I numeri hanno dimostrato quanto il 2018 sia stato un anno complicato per i gestori attivi e per la generazione di alpha. Il gestore tradizionale infatti si è sempre affidato per la creazione di valore agli strumenti classici della valutazione aziendale, prediligendo nel confronto fra due società, quella finanziariamente più stabile, con una migliore valutazione e con delle più rosee prospettive di crescita.
E’ questa la filosofia di lavoro in cui crediamo fermamente e che riteniamo, per quanto possa in determinate fasi di mercato soffrire, essere vincente nel lungo periodo.

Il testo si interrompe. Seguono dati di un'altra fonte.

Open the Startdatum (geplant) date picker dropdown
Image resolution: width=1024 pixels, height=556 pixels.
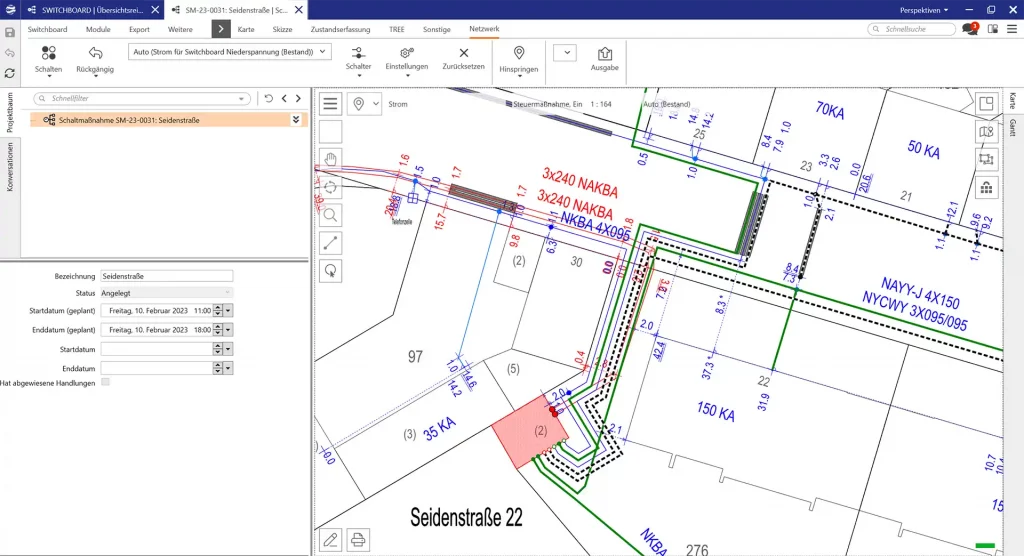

L’applicazione di questi principi nell’investimento all’interno del mercato italiano ha portato negli anni alla generazione di alpha: il portafoglio vincente era quello costituito da titoli lunghi su qualche selezionata large cap in grado di sovraperformare in maniera sostanziale il listino principale e da posizioni su small cap le quali, qualora il gestore fosse riuscito a scegliere le storie vincenti, permettevano di realizzare grandi profitti. Le small infatti per la loro natura dimensionale hanno davanti crescite che difficilmente una large può pareggiare.
Tuttavia, nell’ultimo anno e mezzo sui mercati abbiamo assistito ad un cambio di paradigma: per la prima volta dopo diversi anni, le small cap hanno sottoperformato l’universo delle large cap. Due sono i motivi principali di tale movimento: uno è il maggior peso degli strumenti automatici e passivi negli scambi sui mercati azionari e l’altro le alte valutazioni. Questa tipologia di prodotti, che seleziona le azioni in base al momentum e quindi ha bisogno di entrare ed uscire velocemente dagli investimenti, predilige l’acquisto o la vendita di indici e quindi trova nella liquidità delle large cap la caratteristica fondamentale per le proprie scelte di investimento. I movimenti dei prezzi pertanto vengono influenzati dalla logica di questa enorme quantità di flussi, specialmente nelle fasi di rialzo dove le large cap, uniche target possibili di questi strumenti, sovraperformano il resto del mercato.
Quanto si può osservare è che nel 2018 le small non solo hanno sottoperformato nei momenti iniziali di rialzo – come spiegato qui sopra – ma anche nella fase di discesa dei mercati. In questo caso la ragione deve essere individuata nelle valutazioni stellari che il segmento aveva raggiunto sia a livello globale che a livello nazionale (nel caso italiano la bolla PIR aveva infatti contribuito all’espansione talvolta irragionevole dei multipli). La correzione dei mercati dell’anno passato però ha rettificato le valutazioni del mondo small andando anche oltre quanto fosse lecito. Riteniamo pertanto che, qualora dovessimo andar incontro ad uno storno dei mercati, le small cap dovrebbero sovraperformare le azioni del listino principale e di conseguenza permettere ai gestori tradizionali di creare valore.
A conclusione, suggeriamo sia di rimanere esposti sulla parte più liquida, restando però coperti tramite put, sia di continuare a selezionare nell’universo small cap storie con buone opportunità di crescita.
Intervista a Massimo Trabattoni, Head of Italian Equity.